11 thoughts on “When 99Rise Wanted To Be Heard

  1. pml

    What puzzles me is how they get video camera’s thru the security screening and into the courtroom. I know from my visit they have metal detectors.

    As far as you tube video’s they are kind of lame if they really wanted to make a splash and advocate a position.

      1. John Barleycorn

        Not that ingenious nor artistic IMHO.

        I’ll send them a few grand, just for the sport of it, if they can talk someone with a glass eye into plopping in the cyborg eye camera so we can see the real action via the expressions of the justices up on the bench.

        Just what will be the expressions other justices as John tries to disguise the clenching his jaw?

        Just at that moment, I imagine Ruth will be straining to look over her glasses as Antonin makes a clumsy move to search under his robe for a pistol and Clarence wakes up from starring off into zombie space.

        Inquiring minds want to know…

  2. Marc R

    If their goal was scotus transparency then they were effectively trying to influence the outcome of a case (or at least a legal issue) without the proper format; injunctive and declarative relief from district court to Cir COA then a writ to scotus. Although a filing in dc dist ct would be dismissed on some lack of jurisdiction argument, it’s within the framework we have to work with.

    I don’t believe in the justifications the court uses to prevent videotaping. To me an argument before the court is equivalent to a presidential address or a congressional bill debate. They’re deciding issues of huge public importance, no secret facts are being disclosed, the audio and transcripts are all made public, so video seems completely proper.

    I don’t see Goldstein, Olsen, or Boies all the sudden switching gears because it’s on the Tee-Vee.
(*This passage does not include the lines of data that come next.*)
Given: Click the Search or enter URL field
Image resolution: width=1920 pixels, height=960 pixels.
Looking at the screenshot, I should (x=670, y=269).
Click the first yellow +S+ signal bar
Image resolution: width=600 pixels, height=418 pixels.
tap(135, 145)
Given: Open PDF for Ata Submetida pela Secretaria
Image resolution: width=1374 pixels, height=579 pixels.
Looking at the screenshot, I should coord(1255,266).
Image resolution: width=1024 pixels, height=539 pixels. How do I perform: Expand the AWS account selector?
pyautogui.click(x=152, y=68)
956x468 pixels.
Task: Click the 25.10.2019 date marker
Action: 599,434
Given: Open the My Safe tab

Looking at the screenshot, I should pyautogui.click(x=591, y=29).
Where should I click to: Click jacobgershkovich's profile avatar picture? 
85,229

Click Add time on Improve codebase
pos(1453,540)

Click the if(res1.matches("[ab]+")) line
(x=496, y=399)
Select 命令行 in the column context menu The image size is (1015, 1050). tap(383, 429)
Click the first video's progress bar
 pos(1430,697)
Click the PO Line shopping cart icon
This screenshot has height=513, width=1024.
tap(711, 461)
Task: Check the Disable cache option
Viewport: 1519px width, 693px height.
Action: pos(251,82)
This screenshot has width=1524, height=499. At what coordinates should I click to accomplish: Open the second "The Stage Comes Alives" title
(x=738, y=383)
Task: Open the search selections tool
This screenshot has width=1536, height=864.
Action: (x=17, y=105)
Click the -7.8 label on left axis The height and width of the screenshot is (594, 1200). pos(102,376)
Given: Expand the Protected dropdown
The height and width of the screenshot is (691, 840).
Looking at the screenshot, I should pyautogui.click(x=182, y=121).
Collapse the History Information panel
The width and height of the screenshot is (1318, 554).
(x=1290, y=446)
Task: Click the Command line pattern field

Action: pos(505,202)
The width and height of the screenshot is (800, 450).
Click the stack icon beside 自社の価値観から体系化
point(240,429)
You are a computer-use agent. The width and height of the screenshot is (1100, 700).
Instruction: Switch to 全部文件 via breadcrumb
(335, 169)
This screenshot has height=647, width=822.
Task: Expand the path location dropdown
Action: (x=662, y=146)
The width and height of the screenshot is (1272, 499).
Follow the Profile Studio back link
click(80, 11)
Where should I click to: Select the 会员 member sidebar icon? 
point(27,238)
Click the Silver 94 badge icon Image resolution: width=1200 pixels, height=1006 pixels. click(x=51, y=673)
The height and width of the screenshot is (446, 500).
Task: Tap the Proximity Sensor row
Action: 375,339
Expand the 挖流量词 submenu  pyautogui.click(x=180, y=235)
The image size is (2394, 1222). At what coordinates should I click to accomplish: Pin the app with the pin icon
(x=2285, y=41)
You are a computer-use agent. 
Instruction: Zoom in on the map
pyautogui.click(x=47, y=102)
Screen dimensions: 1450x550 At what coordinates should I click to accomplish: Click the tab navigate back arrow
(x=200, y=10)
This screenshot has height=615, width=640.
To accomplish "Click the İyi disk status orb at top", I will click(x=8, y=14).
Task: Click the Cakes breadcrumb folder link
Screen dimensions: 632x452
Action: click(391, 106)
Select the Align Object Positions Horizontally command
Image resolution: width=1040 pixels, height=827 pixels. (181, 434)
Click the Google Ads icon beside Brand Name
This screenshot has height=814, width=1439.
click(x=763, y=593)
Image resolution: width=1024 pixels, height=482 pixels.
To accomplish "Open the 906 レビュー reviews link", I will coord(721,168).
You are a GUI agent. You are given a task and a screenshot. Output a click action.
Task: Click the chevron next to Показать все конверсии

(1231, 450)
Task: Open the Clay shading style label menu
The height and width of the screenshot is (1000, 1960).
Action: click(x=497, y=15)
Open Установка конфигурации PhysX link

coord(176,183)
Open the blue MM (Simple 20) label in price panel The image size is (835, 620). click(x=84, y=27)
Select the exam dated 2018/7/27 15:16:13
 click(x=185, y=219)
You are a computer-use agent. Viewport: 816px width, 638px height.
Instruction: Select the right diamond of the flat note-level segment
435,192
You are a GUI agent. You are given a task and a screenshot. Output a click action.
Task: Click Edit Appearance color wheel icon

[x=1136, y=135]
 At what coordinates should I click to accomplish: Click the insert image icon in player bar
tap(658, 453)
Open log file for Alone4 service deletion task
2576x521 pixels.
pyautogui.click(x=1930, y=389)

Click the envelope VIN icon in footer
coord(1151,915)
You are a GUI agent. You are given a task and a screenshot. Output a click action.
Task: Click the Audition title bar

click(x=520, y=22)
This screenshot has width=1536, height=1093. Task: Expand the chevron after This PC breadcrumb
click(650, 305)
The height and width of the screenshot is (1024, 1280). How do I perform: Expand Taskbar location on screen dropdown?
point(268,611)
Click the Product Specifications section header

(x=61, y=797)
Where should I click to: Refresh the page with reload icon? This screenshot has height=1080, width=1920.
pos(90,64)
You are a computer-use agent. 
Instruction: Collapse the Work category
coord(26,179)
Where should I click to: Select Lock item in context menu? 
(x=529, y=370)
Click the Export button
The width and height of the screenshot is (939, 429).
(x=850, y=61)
If anything maybe the public will learn more about what appellate courts do and how issues are decided.

    But I can’t defend tactics to disrupt the court. Imagine that was your case, Scott. You’re arguing for your interpretation of 4th amendment applying to cellphones and then you’re interrupted. During your client’s once in a lifetime shot (plus yours possibly) to get heard before the highest court in the land. You think that disturbanc might prejudice your clients because J Thomas is wondering how the hell they got cameras inside instead of focusing on your beautiful parsing of Katz?

    1. SHG Post author

      Aside from the fact that their protest occurred before oral argument, I agree that you can’t run a courtroom without decorum. Like I said, a conundrum.

      1. Marc R

        If the case on the docket after the disturbance was about protest arrests what’s the chances of the court granting an ore tenus motion to recuse themselves?

  3. Tweak

    While I agree that decorum should be kept in a place of such important decisions, I fail to see why the right of peaceable assembly should be abridged anywhere on public property. Why should the people face criminal charges if they so choose to collectively disrupt the functions of a court (The Court) that they find to be corrupt and acting against the good of the people? Should The Nine be immune to these interruptions simply because they wear the official muumuus of the Judicial Branch, or does their position grant them such power that they should never face a demand for redress of grievance which they have not approved?

    Sorry, I am not a lawyer, so I honestly don’t know of the caselaw that would apply to disruptions of court function other than the two you highlighted.